Topic: Servo control with Chumby PWM

I was able to modify some PWM examples to generate servo compatible signals. Servos need power, ground and a PWM signal that tells them what position to go to. I used a  little (Sparkfun) hobby servo tied to Infocast 3.5" PWM ports. I had previously installed a serial port via stereo jack that brought out the two PWM/serial pins and ground.  The servo also needs 5V or more on it's power pin so I tapped the usb port with an old usb cable that I hacked the end off of.  Yeah it would have been better to put in a new connector but I didn't feel like taking the poor think apart again.

This code sample "homes" the servo and then runs through full range and back.

# Simple Servo controller using the PWM ports on an Infocast 3.5" (Chumby)
# The serial in/out pins can be reconfigured as PWM ports                   
# Servos are pulsed at regular intervals, up to 50 times per second (20msec)
# The length of the pulse determines the position and can be from         
# 1msec to 2msec where 1msec is the home positon and 2msec is farthers out
# Some servos vary slightly from these numbers                                 
# The Chumby processors signal at 3.3v which may not work for all(most?) servos
# moves a servo to whatever value is stored in the variable i  
 # Set an "active" and an "inactive" period of 3750 cycles each
 # 1msec = 375 (0x177) cycles 2msec=750 (0x2ee) cycles              
 regutil -w HW_PWM_ACTIVE0=0x0$(printf "%x" $i)0000                 
 # Set the crystal to divide by 64, and have a period of 7500 cycles
 # frequency should be about 50hz (500hz was 750) or 20msec period       
 regutil -w HW_PWM_PERIOD0=0x005b1d4c                                    
 # Turn on PWM0 Do we really need this every cycle or only the first one?
 regutil -w HW_PWM_CTRL_SET=0x00000001                                         
# Set bank 1, pins 26 and 27 to be PWM output                                  
regutil -w HW_PINCTRL_MUXSEL3_CLR=0x00f00000                             
# swing full range and back                                              
# the regutil calls are slow enough with small increments that no sleep is neede
for i in {375..750..8}                                                          
for i in {750..375..-8}                                                         
exit 0                                    

It would be simple to modify this to read values off of command line parameters so you could move the servo via a web server cgi call.

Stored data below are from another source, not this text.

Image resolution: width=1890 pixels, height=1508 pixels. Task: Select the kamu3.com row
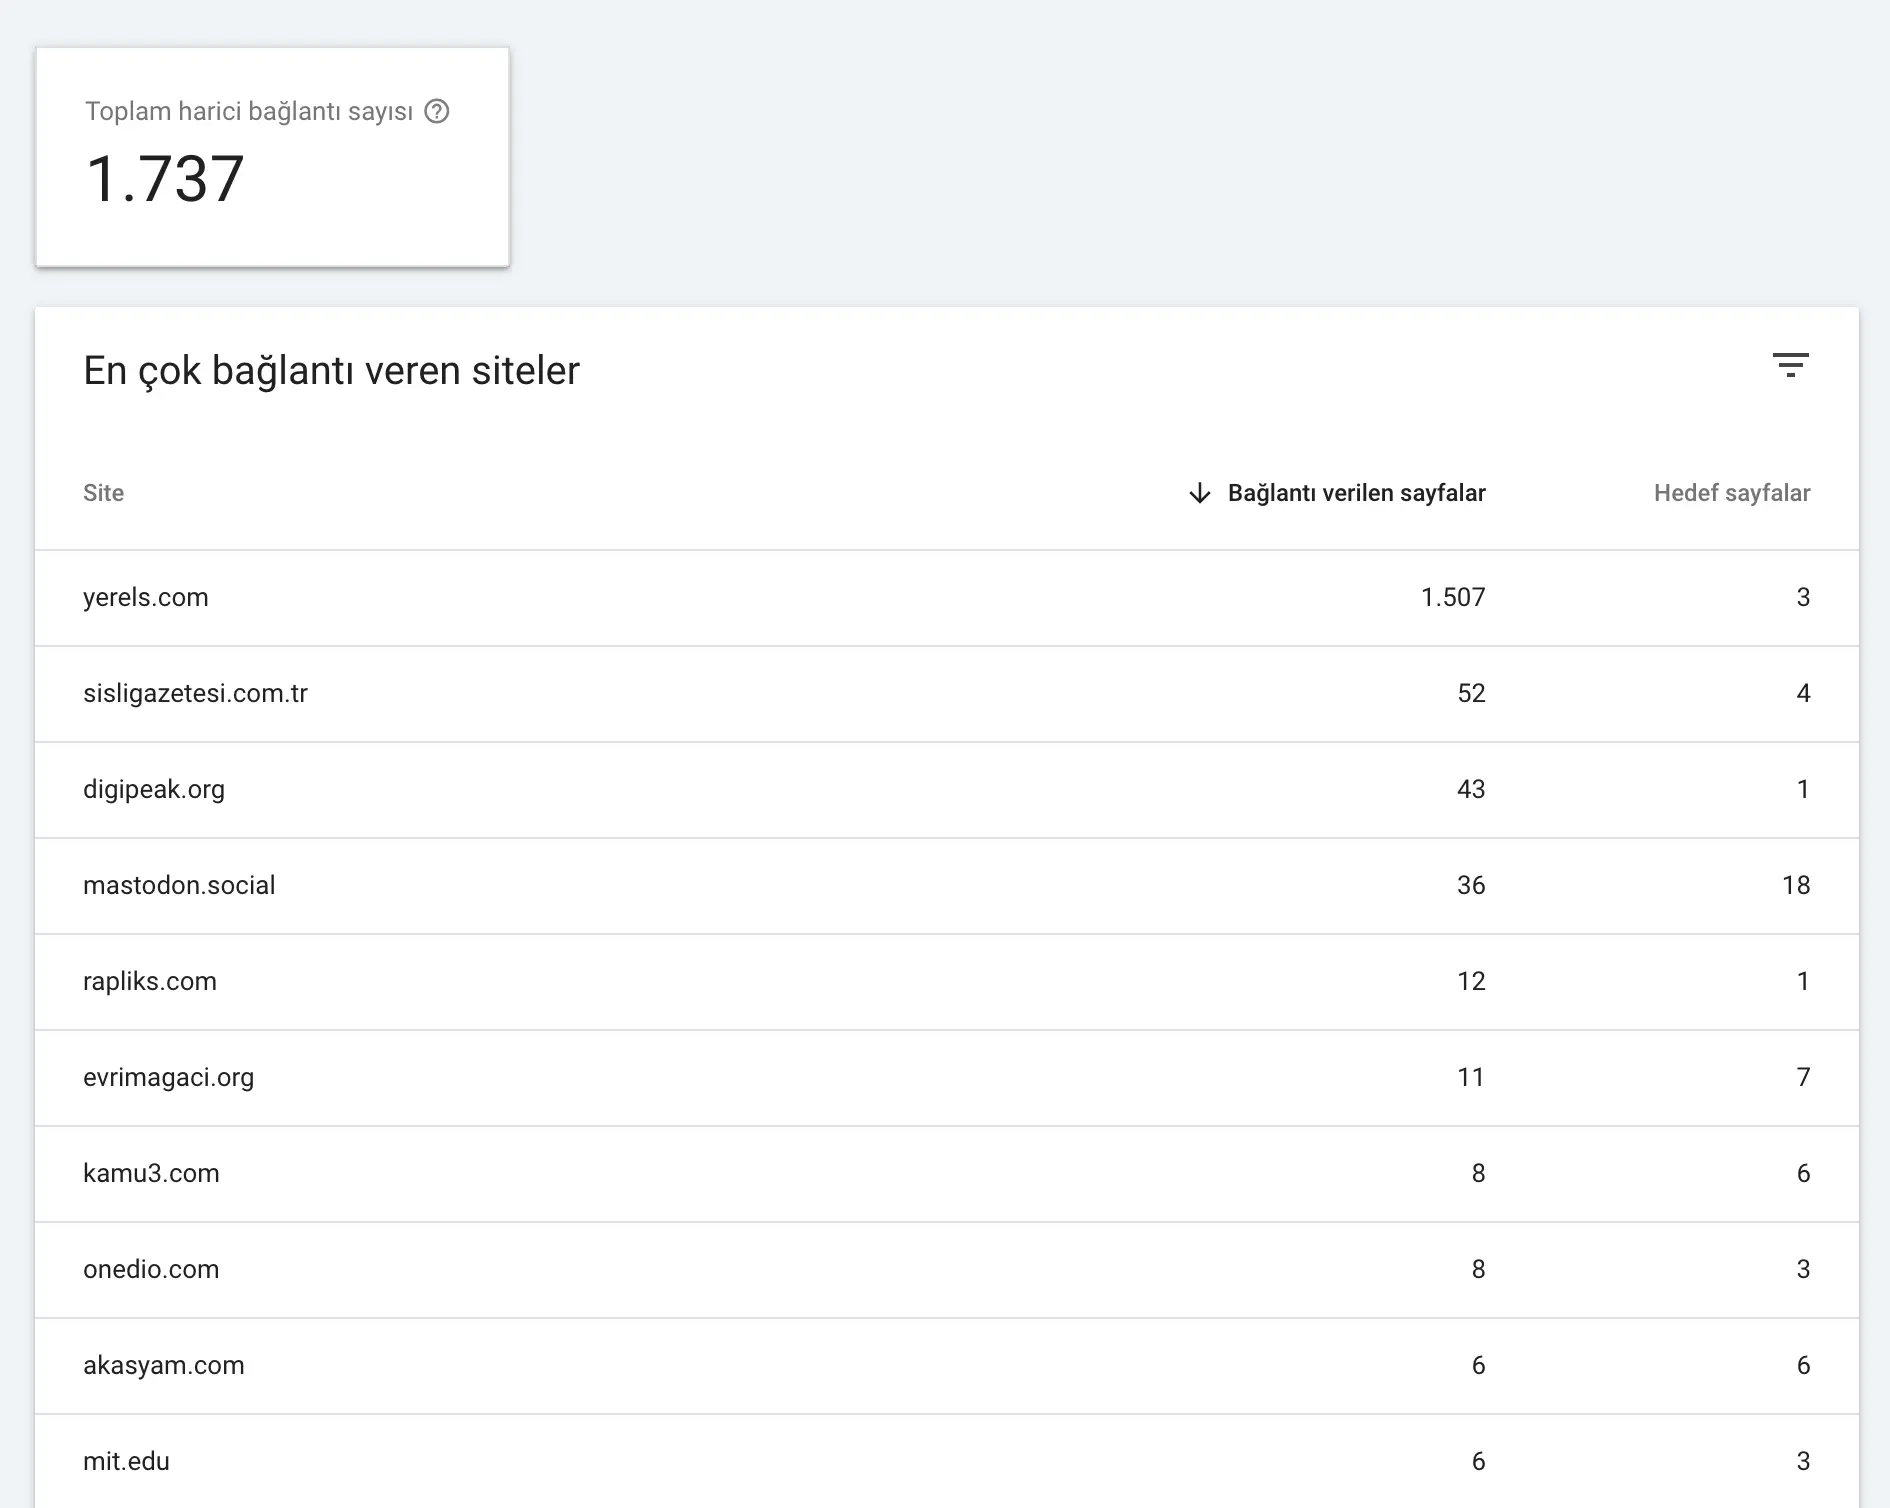coord(152,1173)
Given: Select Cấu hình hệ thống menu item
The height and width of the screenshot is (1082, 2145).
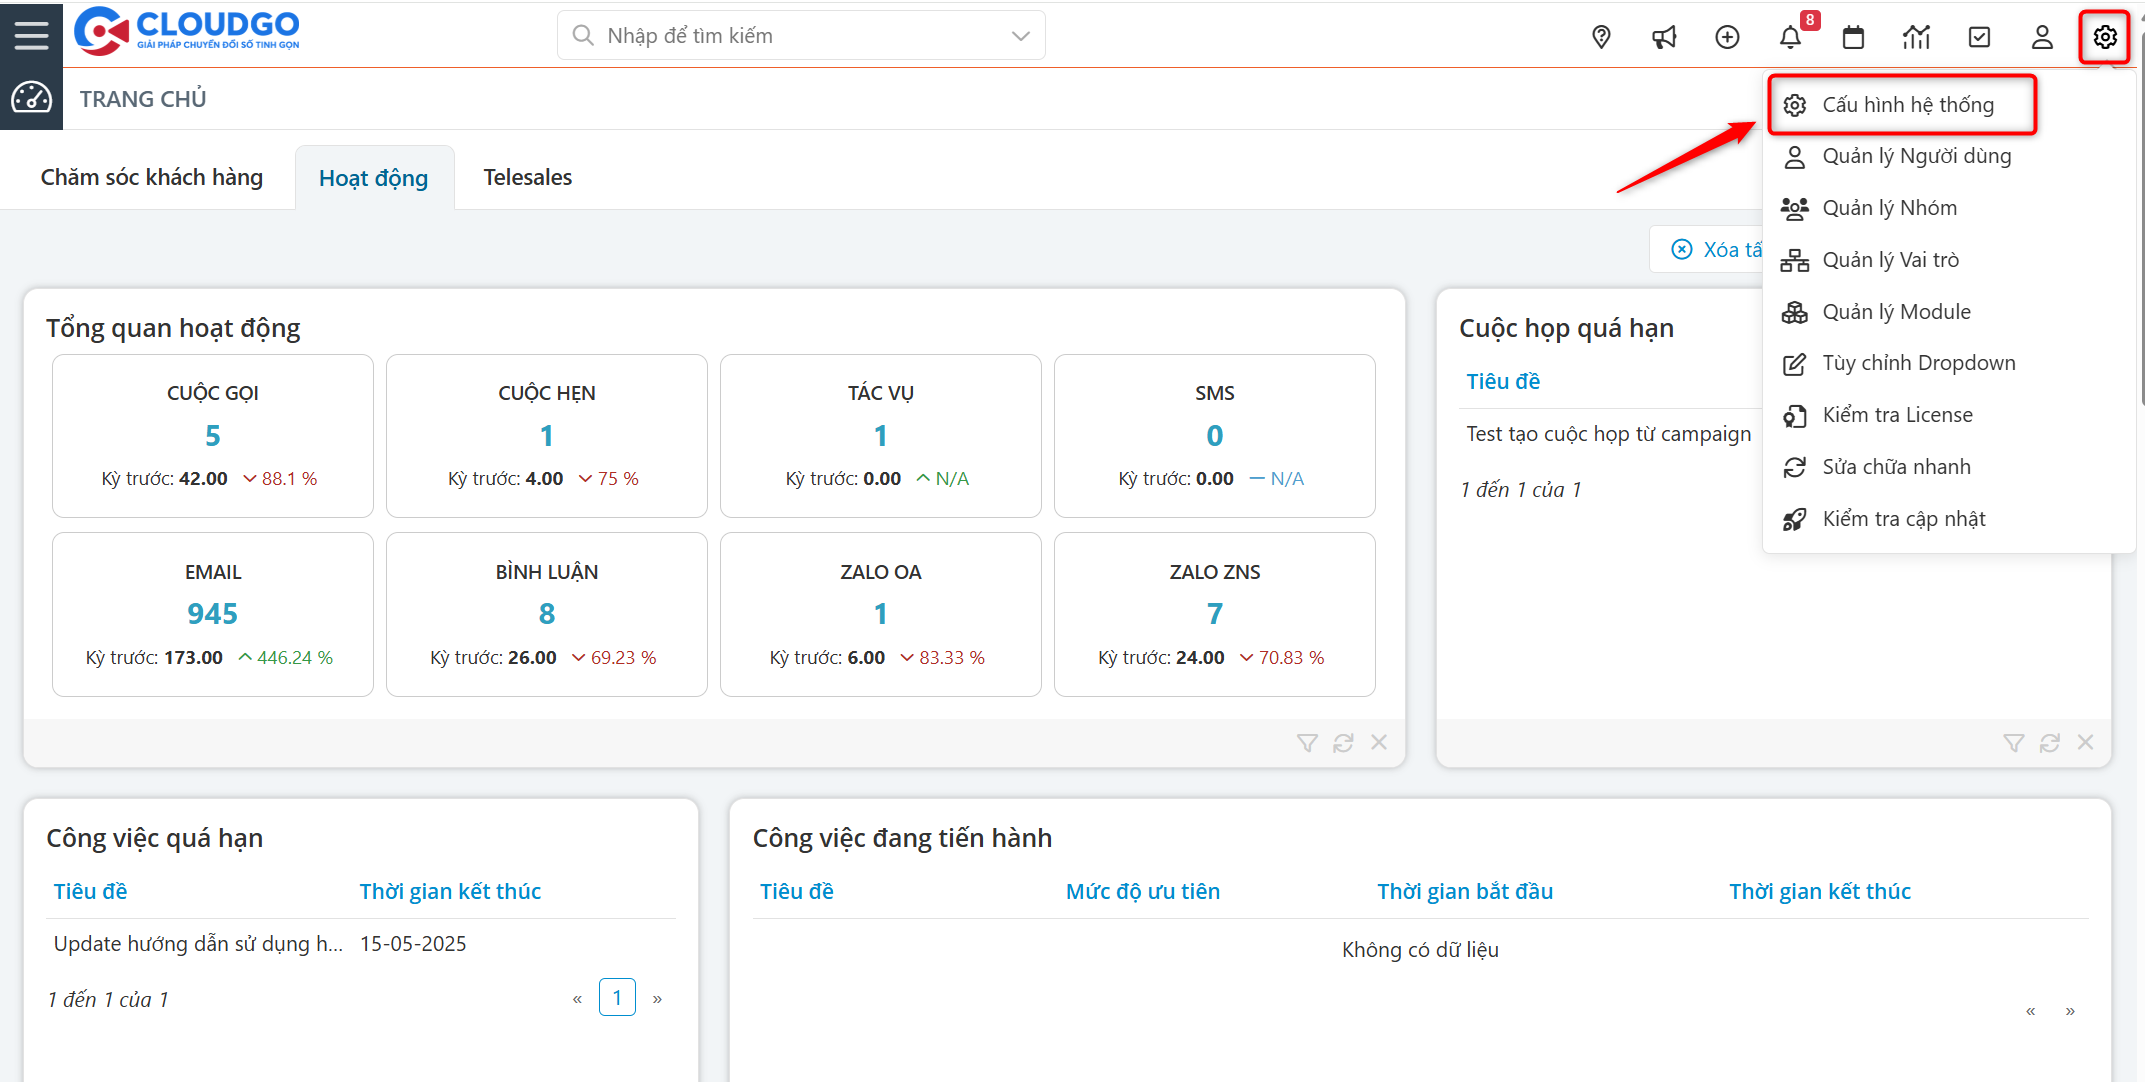Looking at the screenshot, I should tap(1907, 105).
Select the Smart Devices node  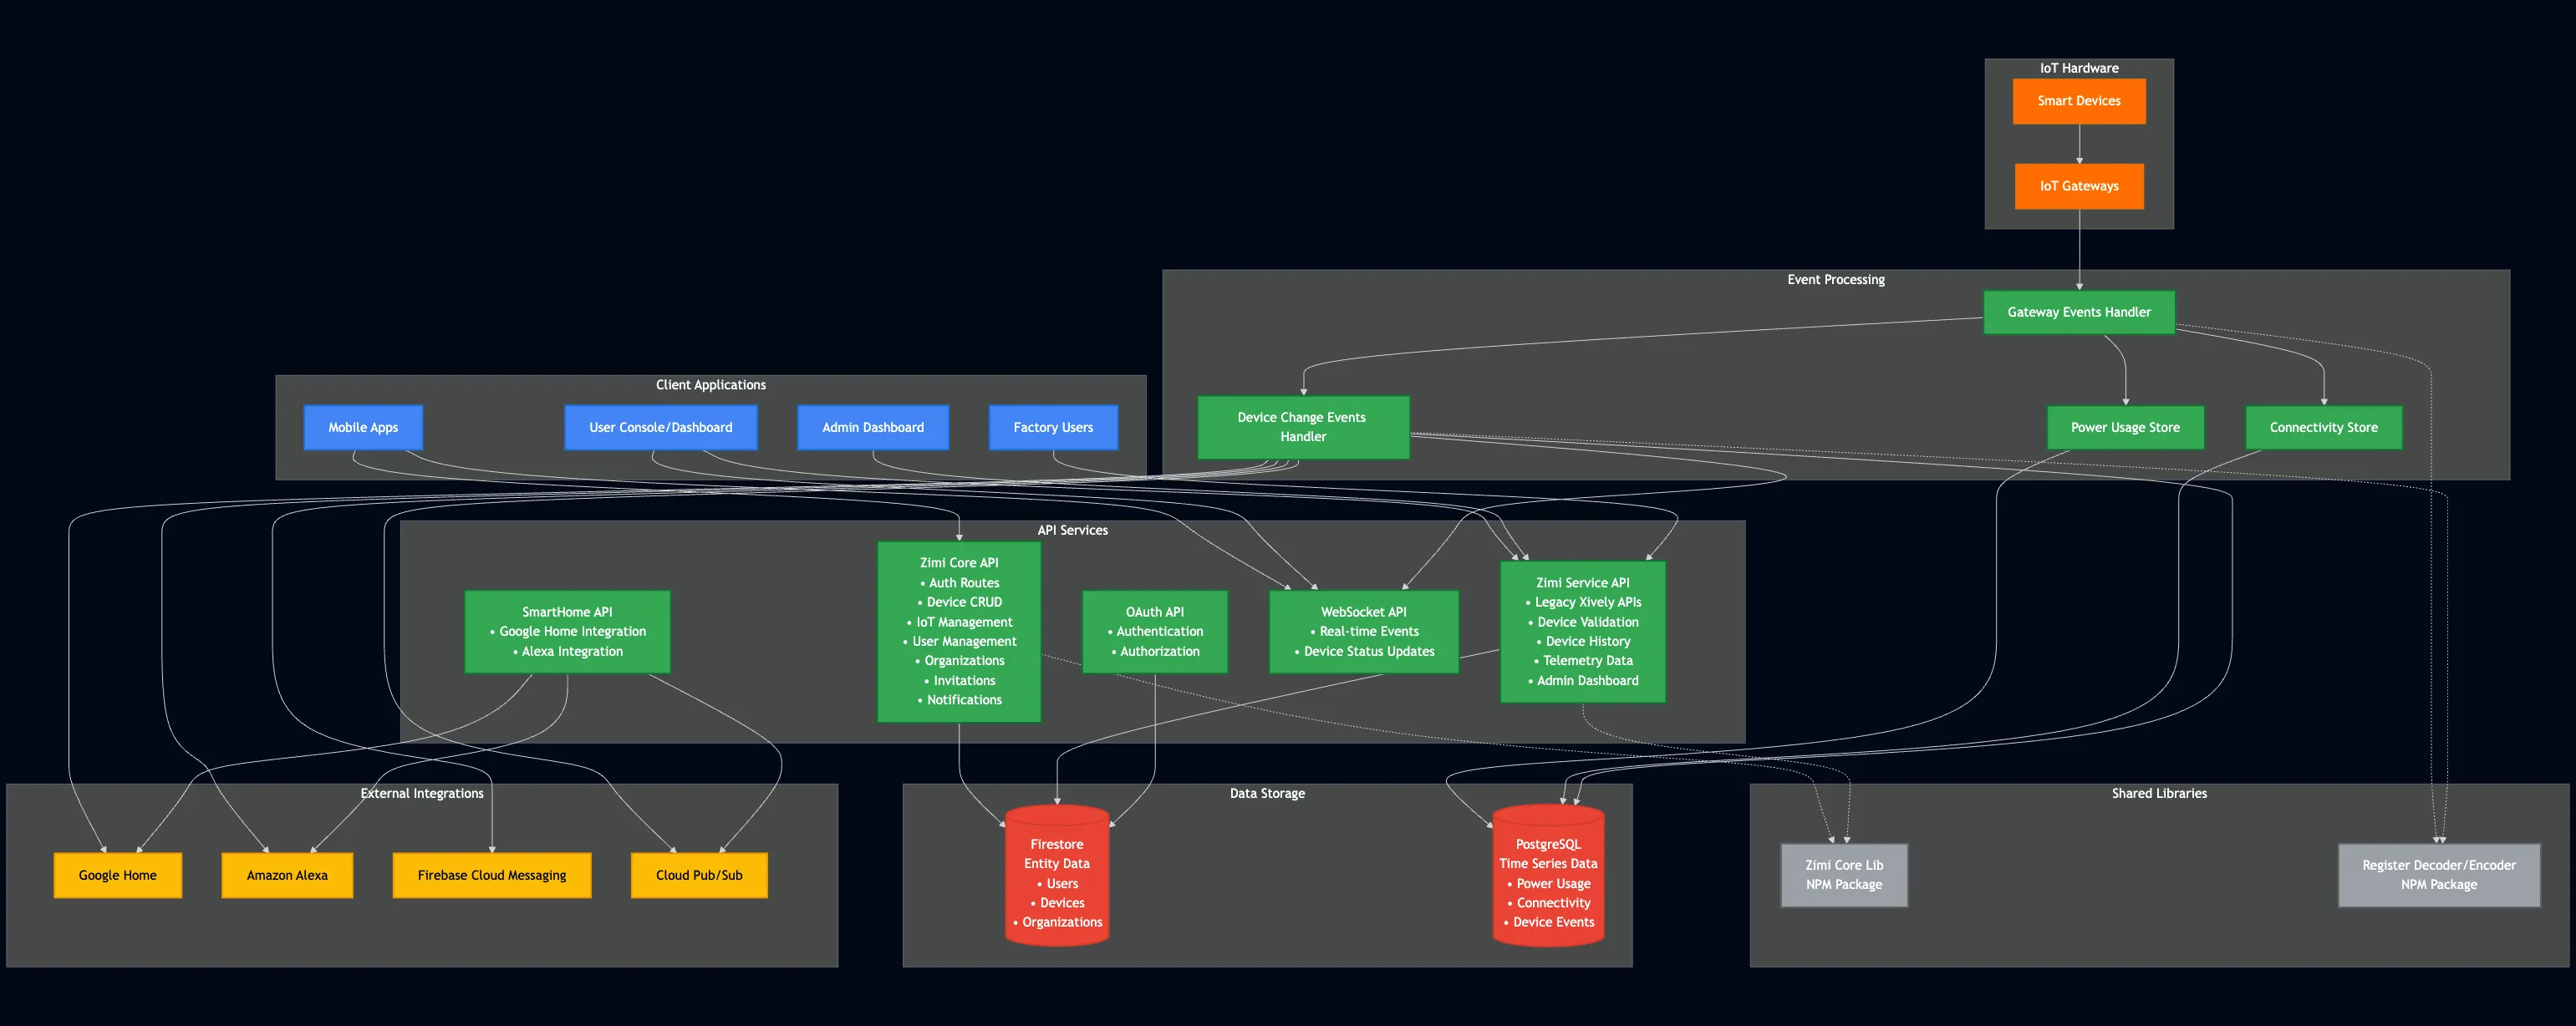click(2079, 100)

Re: Servo control with Chumby PWM

Mmm where are the PWM/serial ports? smile  Please share smile

Re: Servo control with Chumby PWM

The 3.3v console port pins are available on the motherboards. (Some soldering required).  The same pins can be converted from the console port to PWM pins.

Here's a description of adding an external (3.3v) serial port that is compatible with cell phone or other FTDI cables. … or-on.html

Re: Servo control with Chumby PWM

Oh thanks... I won't be touching those... I use the console for debug/recovery and too much of a hassle to use it for any other purpose.  I'll use the GPIO to drive servos I think.

Re: Servo control with Chumby PWM

Very nice!  Will this work on a Chumby One?  And how do you connect the servos to the Chumby?